### TASK INPUTS
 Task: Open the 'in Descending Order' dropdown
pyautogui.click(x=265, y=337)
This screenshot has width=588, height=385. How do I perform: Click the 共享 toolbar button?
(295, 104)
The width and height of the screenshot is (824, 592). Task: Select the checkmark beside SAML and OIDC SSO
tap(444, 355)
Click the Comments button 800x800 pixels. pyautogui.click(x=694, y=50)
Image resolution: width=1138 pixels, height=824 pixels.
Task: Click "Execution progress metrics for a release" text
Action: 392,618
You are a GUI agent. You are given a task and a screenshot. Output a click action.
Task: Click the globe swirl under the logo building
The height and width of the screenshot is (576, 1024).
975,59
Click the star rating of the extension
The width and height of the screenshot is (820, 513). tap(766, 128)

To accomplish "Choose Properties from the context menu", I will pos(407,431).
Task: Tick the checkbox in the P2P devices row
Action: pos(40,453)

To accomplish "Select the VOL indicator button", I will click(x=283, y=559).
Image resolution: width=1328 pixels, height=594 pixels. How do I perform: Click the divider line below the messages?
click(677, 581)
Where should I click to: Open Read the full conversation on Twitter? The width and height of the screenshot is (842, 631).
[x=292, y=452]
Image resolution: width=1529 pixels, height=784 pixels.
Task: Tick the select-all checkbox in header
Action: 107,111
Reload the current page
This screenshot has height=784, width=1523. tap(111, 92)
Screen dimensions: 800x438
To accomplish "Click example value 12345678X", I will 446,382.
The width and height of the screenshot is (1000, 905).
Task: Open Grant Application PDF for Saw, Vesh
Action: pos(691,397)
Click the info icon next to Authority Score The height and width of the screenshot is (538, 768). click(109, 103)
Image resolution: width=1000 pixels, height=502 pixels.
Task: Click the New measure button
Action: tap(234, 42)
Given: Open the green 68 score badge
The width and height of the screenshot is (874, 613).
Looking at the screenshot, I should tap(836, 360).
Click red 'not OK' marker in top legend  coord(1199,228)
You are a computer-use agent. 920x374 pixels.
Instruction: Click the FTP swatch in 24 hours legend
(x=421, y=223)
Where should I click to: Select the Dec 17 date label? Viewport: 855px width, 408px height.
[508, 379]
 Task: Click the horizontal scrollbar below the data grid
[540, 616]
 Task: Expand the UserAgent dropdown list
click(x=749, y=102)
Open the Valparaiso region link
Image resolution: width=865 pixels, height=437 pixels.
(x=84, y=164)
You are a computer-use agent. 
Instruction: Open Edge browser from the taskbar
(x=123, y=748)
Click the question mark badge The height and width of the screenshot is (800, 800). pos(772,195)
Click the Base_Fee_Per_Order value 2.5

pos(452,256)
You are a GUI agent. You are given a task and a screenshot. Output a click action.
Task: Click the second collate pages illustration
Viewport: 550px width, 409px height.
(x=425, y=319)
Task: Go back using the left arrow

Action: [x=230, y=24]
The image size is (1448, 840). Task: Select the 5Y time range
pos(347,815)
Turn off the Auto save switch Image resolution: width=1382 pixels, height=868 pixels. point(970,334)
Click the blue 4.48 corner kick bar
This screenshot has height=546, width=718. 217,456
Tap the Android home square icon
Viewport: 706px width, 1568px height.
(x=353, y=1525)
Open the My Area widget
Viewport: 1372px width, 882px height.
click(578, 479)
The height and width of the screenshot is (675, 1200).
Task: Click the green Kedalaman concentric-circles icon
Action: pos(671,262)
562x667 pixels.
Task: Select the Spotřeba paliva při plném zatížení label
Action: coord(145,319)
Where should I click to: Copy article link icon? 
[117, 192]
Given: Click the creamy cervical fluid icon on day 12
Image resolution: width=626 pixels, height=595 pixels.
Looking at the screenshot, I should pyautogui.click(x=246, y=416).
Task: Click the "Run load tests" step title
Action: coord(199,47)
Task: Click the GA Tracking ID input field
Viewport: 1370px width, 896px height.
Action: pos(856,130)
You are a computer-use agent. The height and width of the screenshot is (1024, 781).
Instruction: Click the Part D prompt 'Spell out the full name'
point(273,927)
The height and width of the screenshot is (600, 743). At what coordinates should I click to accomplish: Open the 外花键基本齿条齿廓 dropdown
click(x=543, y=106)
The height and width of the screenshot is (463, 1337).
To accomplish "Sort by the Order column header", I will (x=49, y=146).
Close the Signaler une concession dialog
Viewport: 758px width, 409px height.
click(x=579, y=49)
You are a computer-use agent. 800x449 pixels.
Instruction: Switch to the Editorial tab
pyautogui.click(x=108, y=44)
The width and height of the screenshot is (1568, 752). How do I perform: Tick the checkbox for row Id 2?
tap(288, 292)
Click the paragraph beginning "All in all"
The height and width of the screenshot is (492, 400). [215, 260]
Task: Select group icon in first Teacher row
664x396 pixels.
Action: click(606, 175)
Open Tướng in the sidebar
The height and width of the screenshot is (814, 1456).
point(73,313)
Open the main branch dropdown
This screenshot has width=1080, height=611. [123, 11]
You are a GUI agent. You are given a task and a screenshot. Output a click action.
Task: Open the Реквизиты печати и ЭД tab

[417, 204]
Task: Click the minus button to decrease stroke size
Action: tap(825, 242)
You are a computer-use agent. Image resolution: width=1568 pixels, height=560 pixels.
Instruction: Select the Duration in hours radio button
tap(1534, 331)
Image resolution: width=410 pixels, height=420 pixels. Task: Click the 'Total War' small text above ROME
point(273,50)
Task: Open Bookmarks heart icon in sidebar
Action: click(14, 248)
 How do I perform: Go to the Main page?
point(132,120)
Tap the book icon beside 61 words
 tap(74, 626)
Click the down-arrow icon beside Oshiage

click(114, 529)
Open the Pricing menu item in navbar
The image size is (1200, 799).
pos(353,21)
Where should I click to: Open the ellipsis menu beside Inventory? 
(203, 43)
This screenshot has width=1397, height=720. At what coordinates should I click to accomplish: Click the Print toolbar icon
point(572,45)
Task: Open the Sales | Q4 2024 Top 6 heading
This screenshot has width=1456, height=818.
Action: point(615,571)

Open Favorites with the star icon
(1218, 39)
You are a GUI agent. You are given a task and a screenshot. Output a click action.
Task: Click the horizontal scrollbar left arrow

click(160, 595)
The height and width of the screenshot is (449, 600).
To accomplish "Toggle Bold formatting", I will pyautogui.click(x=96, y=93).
######
_WHAT TO WORK ON_
Reproduce the data exactly, omitting nothing.

_RESPONSE BELOW_
 Task: Open the 'in Descending Order' dropdown
pyautogui.click(x=265, y=337)
This screenshot has width=588, height=385. How do I perform: Click the 共享 toolbar button?
(295, 104)
The width and height of the screenshot is (824, 592). Task: Select the checkmark beside SAML and OIDC SSO
tap(444, 355)
Click the Comments button 800x800 pixels. pyautogui.click(x=694, y=50)
Image resolution: width=1138 pixels, height=824 pixels.
Task: Click "Execution progress metrics for a release" text
Action: 392,618
You are a GUI agent. You are given a task and a screenshot. Output a click action.
Task: Click the globe swirl under the logo building
The height and width of the screenshot is (576, 1024).
975,59
Click the star rating of the extension
The width and height of the screenshot is (820, 513). tap(766, 128)

To accomplish "Choose Properties from the context menu", I will pos(407,431).
Task: Tick the checkbox in the P2P devices row
Action: pos(40,453)

To accomplish "Select the VOL indicator button", I will click(x=283, y=559).
Image resolution: width=1328 pixels, height=594 pixels. How do I perform: Click the divider line below the messages?
click(677, 581)
Where should I click to: Open Read the full conversation on Twitter? The width and height of the screenshot is (842, 631).
[x=292, y=452]
Image resolution: width=1529 pixels, height=784 pixels.
Task: Tick the select-all checkbox in header
Action: 107,111
Reload the current page
This screenshot has height=784, width=1523. tap(111, 92)
Screen dimensions: 800x438
To accomplish "Click example value 12345678X", I will 446,382.
The width and height of the screenshot is (1000, 905).
Task: Open Grant Application PDF for Saw, Vesh
Action: pos(691,397)
Click the info icon next to Authority Score The height and width of the screenshot is (538, 768). click(109, 103)
Image resolution: width=1000 pixels, height=502 pixels.
Task: Click the New measure button
Action: tap(234, 42)
Given: Open the green 68 score badge
The width and height of the screenshot is (874, 613).
Looking at the screenshot, I should tap(836, 360).
Click red 'not OK' marker in top legend  coord(1199,228)
You are a computer-use agent. 920x374 pixels.
Instruction: Click the FTP swatch in 24 hours legend
(x=421, y=223)
Where should I click to: Select the Dec 17 date label? Viewport: 855px width, 408px height.
[508, 379]
 Task: Click the horizontal scrollbar below the data grid
[540, 616]
 Task: Expand the UserAgent dropdown list
click(x=749, y=102)
Open the Valparaiso region link
Image resolution: width=865 pixels, height=437 pixels.
(x=84, y=164)
You are a computer-use agent. 
Instruction: Open Edge browser from the taskbar
(x=123, y=748)
Click the question mark badge The height and width of the screenshot is (800, 800). pos(772,195)
Click the Base_Fee_Per_Order value 2.5

pos(452,256)
You are a GUI agent. You are given a task and a screenshot. Output a click action.
Task: Click the second collate pages illustration
Viewport: 550px width, 409px height.
(x=425, y=319)
Task: Go back using the left arrow

Action: [x=230, y=24]
The image size is (1448, 840). Task: Select the 5Y time range
pos(347,815)
Turn off the Auto save switch Image resolution: width=1382 pixels, height=868 pixels. point(970,334)
Click the blue 4.48 corner kick bar
This screenshot has height=546, width=718. 217,456
Tap the Android home square icon
Viewport: 706px width, 1568px height.
(x=353, y=1525)
Open the My Area widget
Viewport: 1372px width, 882px height.
click(578, 479)
The height and width of the screenshot is (675, 1200).
Task: Click the green Kedalaman concentric-circles icon
Action: pos(671,262)
562x667 pixels.
Task: Select the Spotřeba paliva při plném zatížení label
Action: coord(145,319)
Where should I click to: Copy article link icon? 
[117, 192]
Given: Click the creamy cervical fluid icon on day 12
Image resolution: width=626 pixels, height=595 pixels.
Looking at the screenshot, I should pyautogui.click(x=246, y=416).
Task: Click the "Run load tests" step title
Action: coord(199,47)
Task: Click the GA Tracking ID input field
Viewport: 1370px width, 896px height.
Action: pos(856,130)
You are a computer-use agent. The height and width of the screenshot is (1024, 781).
Instruction: Click the Part D prompt 'Spell out the full name'
point(273,927)
The height and width of the screenshot is (600, 743). At what coordinates should I click to accomplish: Open the 外花键基本齿条齿廓 dropdown
click(x=543, y=106)
The height and width of the screenshot is (463, 1337).
To accomplish "Sort by the Order column header", I will (x=49, y=146).
Close the Signaler une concession dialog
Viewport: 758px width, 409px height.
click(x=579, y=49)
You are a computer-use agent. 800x449 pixels.
Instruction: Switch to the Editorial tab
pyautogui.click(x=108, y=44)
The width and height of the screenshot is (1568, 752). How do I perform: Tick the checkbox for row Id 2?
tap(288, 292)
Click the paragraph beginning "All in all"
The height and width of the screenshot is (492, 400). [215, 260]
Task: Select group icon in first Teacher row
664x396 pixels.
Action: click(606, 175)
Open Tướng in the sidebar
The height and width of the screenshot is (814, 1456).
point(73,313)
Open the main branch dropdown
This screenshot has width=1080, height=611. [123, 11]
You are a GUI agent. You are given a task and a screenshot. Output a click action.
Task: Open the Реквизиты печати и ЭД tab

[417, 204]
Task: Click the minus button to decrease stroke size
Action: tap(825, 242)
You are a computer-use agent. Image resolution: width=1568 pixels, height=560 pixels.
Instruction: Select the Duration in hours radio button
tap(1534, 331)
Image resolution: width=410 pixels, height=420 pixels. Task: Click the 'Total War' small text above ROME
point(273,50)
Task: Open Bookmarks heart icon in sidebar
Action: click(14, 248)
 How do I perform: Go to the Main page?
point(132,120)
Tap the book icon beside 61 words
 tap(74, 626)
Click the down-arrow icon beside Oshiage

click(114, 529)
Open the Pricing menu item in navbar
The image size is (1200, 799).
pos(353,21)
Where should I click to: Open the ellipsis menu beside Inventory? 
(203, 43)
This screenshot has width=1397, height=720. At what coordinates should I click to accomplish: Click the Print toolbar icon
point(572,45)
Task: Open the Sales | Q4 2024 Top 6 heading
This screenshot has width=1456, height=818.
Action: point(615,571)

Open Favorites with the star icon
(1218, 39)
You are a GUI agent. You are given a task and a screenshot. Output a click action.
Task: Click the horizontal scrollbar left arrow

click(160, 595)
The height and width of the screenshot is (449, 600).
To accomplish "Toggle Bold formatting", I will pyautogui.click(x=96, y=93).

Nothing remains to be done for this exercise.